- ACTIVITY LIST:
1 – Reproduce the passage of the article below on the YWCA visitation program, beginning at "Walters said the" and continuing through "division’s own office.".
2 – Carry on the news article below about the end of the YWCA's supervised visitation program, beginning after its final sentence.
---------- EXCERPTED PASSAGE
Angelic Bessermin has learned how to care for her son just in time to lose him.
Bessermin, 29, is among an estimated 100 families who rely on a supervised visitation program that will end Friday because the YWCA says it’s losing too much money providing it.
“How am I going to get my son?” asked the recovering drug addict. “This is a huge support system, and they just yanked it out from beneath me.”
The YWCA blames the state Department of Social and Health Services, which rejected requests to boost spending to cover the program’s estimated $200,000 in losses during its first year. State officials say the YWCA’s financial demands were too high and that the Spokane program already is getting more money per hour than the statewide average.
At stake is the Spokane region’s largest supervised visitation program that provides troubled families with combined counseling, education and transportation services designed to help reunite them. The state is scrambling to find alternatives, but officials acknowledge the loss of the YWCA program will be significant.
YWCA Executive Director Monica Walters called the development unfortunate.
“They don’t pay for things like canceled visits or no-shows,” said Walters. “We don’t have the fundraising stream for it.” As many as 25 YWCA employees will also be out of a job when the program ends.
Walters considers her request for more money reasonable. “It’s an unfortunate situation. These children and these families really need help, and the state is mandated to provide that service,” she said. “When we told them that it cost us more to do this than we were being reimbursed we had no recourse but to adjust the contract.”
Walters said the YWCA sent a negotiated bid to the state two months ago and was told just last week that Child and Family Services could not increase the funding.
The state’s regional administrator in charge of children’s services, Marty Butkovich, said the department was already paying $28 an hour to the YWCA, which is $7 more than the statewide average. He said the YWCA wanted up to $40 per hour for the services they provide, such as picking up children and bringing them to the center.
“We also have a budget to maintain,” Butkovich said. But he said the state recognizes the importance of the program and is hustling to find alternative venues, even in the division’s own office.
“We don’t want to disrupt something that has been in place for a period of time,” said Butkovich. “It will be OK, though. I’m optimistic” about finding alternative services. He said at least two other agencies have expressed interest in establishing a program but could not name them yet.
--------------------
---------- MATERIAL PROVIDED
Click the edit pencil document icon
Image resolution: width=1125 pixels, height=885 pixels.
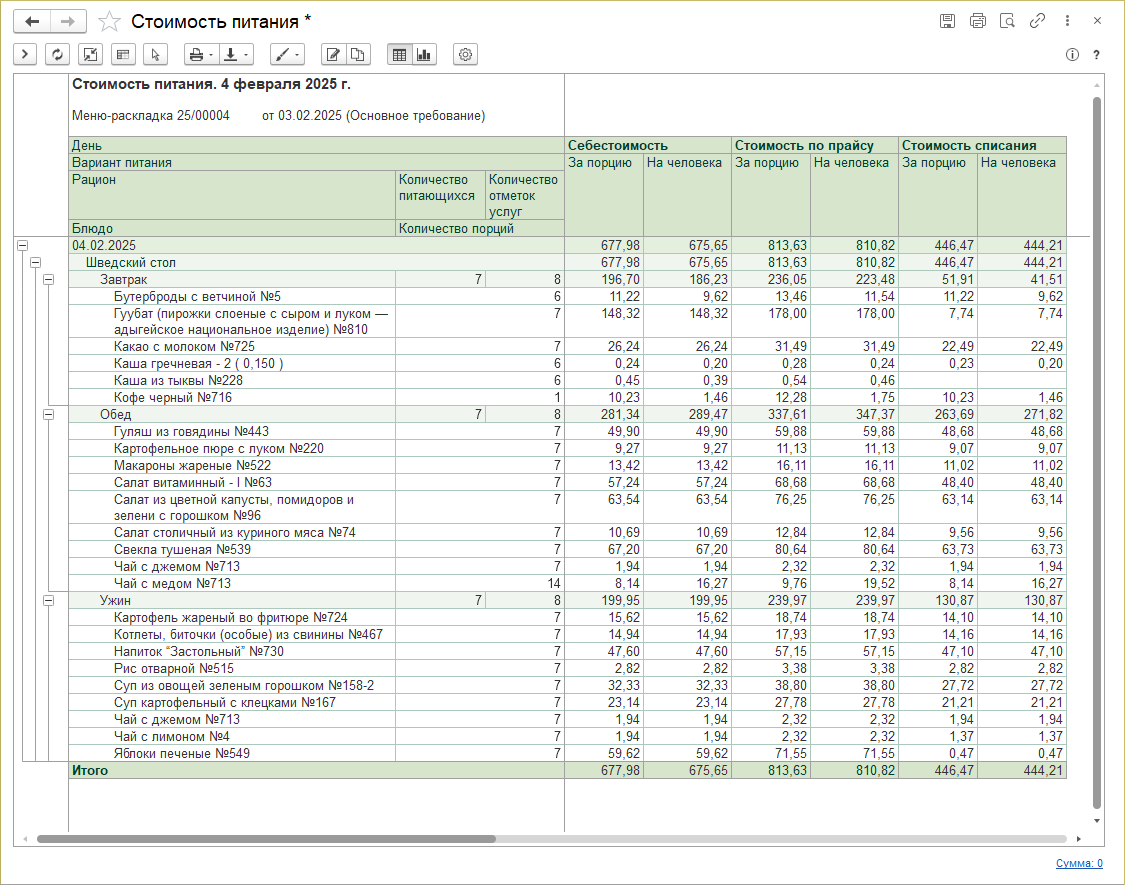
--------------------
- RESULTS FOR EACH TASK:
1 –
Walters said the YWCA sent a negotiated bid to the state two months ago and was told just last week that Child and Family Services could not increase the funding.
The state’s regional administrator in charge of children’s services, Marty Butkovich, said the department was already paying $28 an hour to the YWCA, which is $7 more than the statewide average. He said the YWCA wanted up to $40 per hour for the services they provide, such as picking up children and bringing them to the center.
“We also have a budget to maintain,” Butkovich said. But he said the state recognizes the importance of the program and is hustling to find alternative venues, even in the division’s own office.

2 –
Children’s advocates within the Spokane court system call the YWCA program a vital service to the community, one that some estranged parents and children rely on heavily for re-establishing family bonds. The cancellation “can have a significant impact on the children maintaining contact with their parents, provided there isn’t another supervising service available,” said Court Appointed Special Advocate Program Coordinator Patrick Donahue.
Donahue said therapists and case workers sometimes offer supervision or transportation for families, but the YWCA provided the major source for visits. He said he has 1,060 active dependency cases, and many of them involve requirements that families visit only in court-approved supervised settings.
Watching closely is Bessermin. She has worked with a YWCA caseworker for nine months and sees her son for six hours three times a week. She has learned to “enhance the bond by getting on eye level” with the special-needs 8-month-old and has made so much progress the caseworker now brings the child to Bessermin’s home instead of the center.
“We are educated because of the (program),” Bessermin said, explaining that her boyfriend has learned how to bathe the child and interact with him. The caseworker “helped us set goals so he could be developmentally up to age. She gives me resources, and it keeps my mindset positive. To lose that would be horrible now.”
Bessermin said it has motivated her to remain drug-free.
“They have been so awesome and so right there for me and so consistent,” she said. “This is a big loss for me.”